The new approach recognizes that each platform can release products that draw on numerous areas of the company to be developed, Intel said. For instance, the Centrino mobile computing platform that has taken the notebook market by storm includes not only microprocessors, but also other chipsets, software components and other elements.
Intel also announced that its director of sales, Jason Chen, will be leaving the company at the end of the month for family reasons.
Personal Stamp?
Previously, Intel had operated with two main units: the Architecture Group, which focused on computer microprocessors and related chips; and the Communications Group, which made flash memory, networking products, and chips for cell phones and other devices.
However, Intel’s communications division has been struggling and at times has been a drag on earnings at the company, which has seen specialty chip companies wrest market share in that area. Distributing the communications chip work throughout the company might help dilute the impact of its result should it continue to struggle.
The changes come about two months after Intel announced that Otellini would succeed the retiring Craig Barrett, who is stepping down in May, as CEO. That shuffling also marked the end of company founder and tech legend Andrew S. Grove’s direct ties to the company. Grove is stepping down from the Intel board but will remain a senior adviser to the company.
However, the moves might be less about Ottellini seeking to begin putting a personal stamp on the company and more about better preparing Intel to compete in a marketplace where the ability to adapt is often the key ingredient to success, analysts say.

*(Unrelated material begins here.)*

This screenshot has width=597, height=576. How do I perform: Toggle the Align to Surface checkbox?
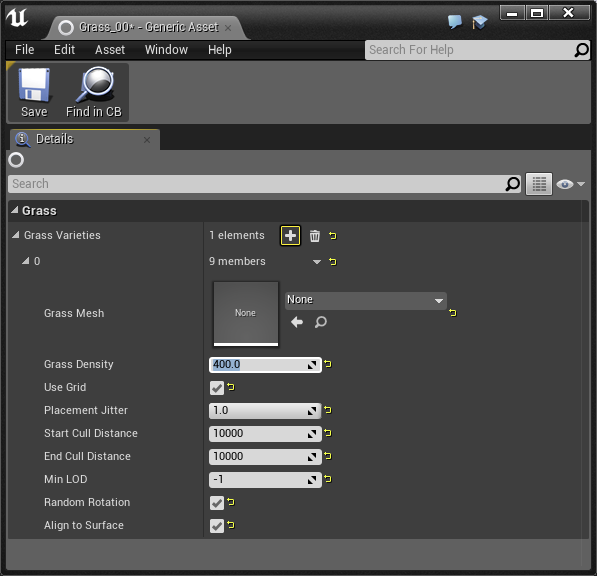(217, 526)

The new structure sharpens Intel’s focus on areas such as the digital home, where it has high hopes for being at the center of the digital entertainment revolution, and additional mobile developments, where it had huge success with the Centrino mobile chip.
Charging Hard
Meanwhile, Intel is facing the most significant competitive parry to date from No. 2 chipmaker Advanced Micro Devices, which has seen much faster uptake of its 64-bit family of chips than many had predicted.
Insight64 analyst Nathan Brookwood said the fact that AMD has signed a long-term production agreement with Chartered Semiconductor seems to indicate the company is confident that its 64-bit chips will “gain substantial market share over the next 18 months.”
“AMD is coming into a period where its ability to compete with Intel will be maximized like never before,” Brookwood said. The company’s approach to 64-bit computing rapidly gained favor in the marketplace, and only recently has Intel issued a formidable response.
AMD recently signed a deal to outsource some manufacturing on those chips in order to assure it can keep up with demand.
Still, Intel remains in the driver’s seat in the market, say analysts, who point to its most recent earnings report, released just last week, as proof that it continues to execute at a high level.
For the fourth quarter, Intel posted net income of US$2.12 billion, as revenue rose just under 10 percent to $9.6 billion. That ended what had been a mixed year that saw Intel several times change product release schedules or outright cancel some planned products — developments that had some analysts expressing concern about internal execution at the company.
Restructuring internally might also help Intel prepare for the inevitable trough in the highly cyclical chip industry. Some analysts have been predicting a period of lower demand starting later this year, though others remain bullish and have even begun to revise their 2005 forecasts higher in recent weeks.